Singapore stops Zoom for online education as hackers strike
Singapore has suspended the use of Zoom for online education after hackers hijacked a lesson and showed obscene images to students.
In what is known as “Zoom-bombing,” two hackers interrupted a geography lesson a day after Singapore closed schools on Wednesday as part of partial lockdown measures to curb local transmissions of COVID-19.
Lessons have moved online, with some teachers using video conferencing tools like Zoom.
Singapore’s Ministry of Education said it was investigating the “serious incidents” and may file police reports.
“We are already working with Zoom to enhance its security settings and make these security measures clear and easy to follow,” said Aaron Loh, director of the ministry’s Educational Technology Division.
Researchers found a security flaw in Zoom’s “Waiting Room” feature that could have allowed users to access a video meeting even if they were not approved to join a call. Zoom said Wednesday it had fixed the issue.
“As a precautionary measure, our teachers will suspend their use of Zoom until these security issues are ironed out.”

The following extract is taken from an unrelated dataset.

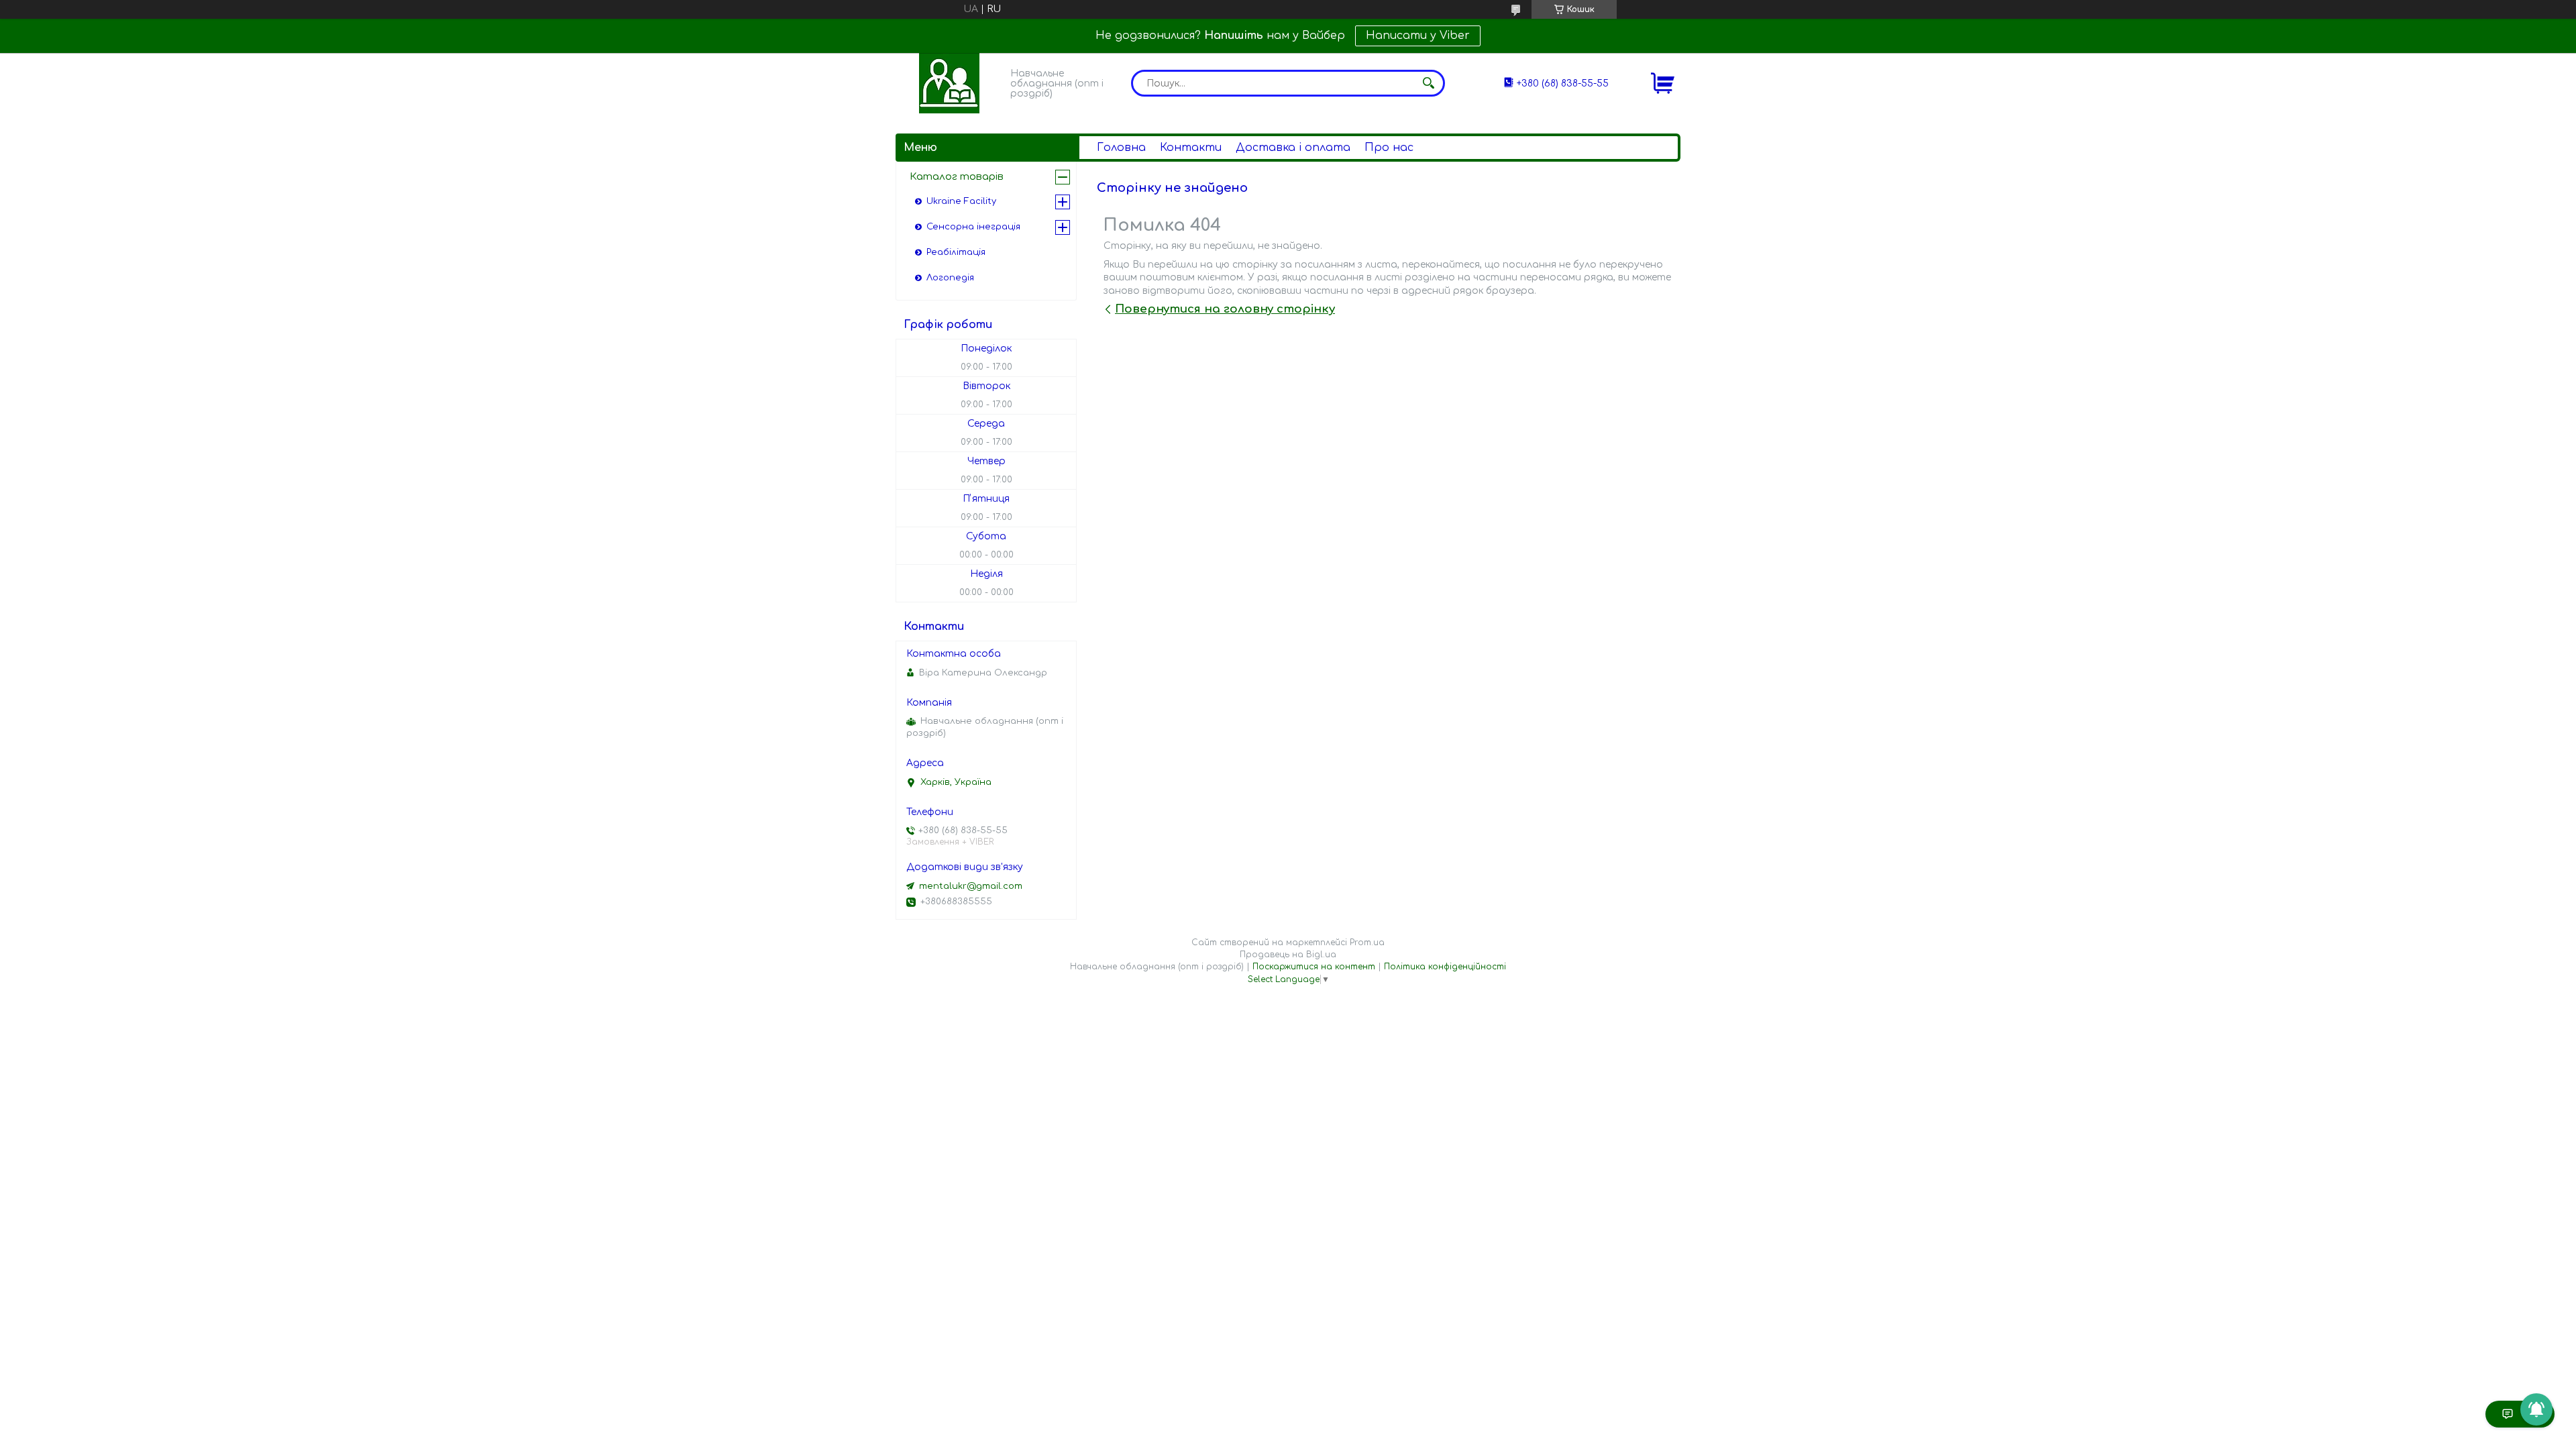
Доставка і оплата (1293, 148)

Singapore is not the only country affected by the teleconferencing disruptions. The FBI issued a warning on March 30 advising users to avoid making Zoom meetings public after it received multiple reports of teleconferences and online classrooms being hijacked, with hackers displaying hate messages or shouting profanities.
Part of the “Zoom-bombing” problem occurs because users tend to create public meetings out of convenience, which allow anyone to join a meeting as long as they have a link for it, according to Michael Gazeley, managing director and co-founder of cybersecurity firm Network Box.
“Details of conferences are often given out in a public manner, because organizers want as many attendees as possible,” said Gazeley.
“With Zoom, it was possible to set up meetings without passwords, so of course many people did just that. Whenever humans are given a choice between convenience and security, convenience almost always wins.”
USC officials said they learned Tuesday that some online Zoom classes had been “disrupted by people who used racist and vile language.”
Following the increase in hacking incidents, Zoom implemented stronger security measures last week, such as enabling passwords and virtual waiting rooms for users.
“We have been deeply upset by increasing reports of harassment on our platform and strongly condemn such behavior,” a Zoom company spokesperson said in an emailed statement.
“We are listening to our community of users to help us evolve our approach and help our users guard against these attacks.”
Security researchers previously found software vulnerabilities in Zoom, in particular for Mac users where hackers could take over a user’s webcam feed. Zoom has since fixed the issue.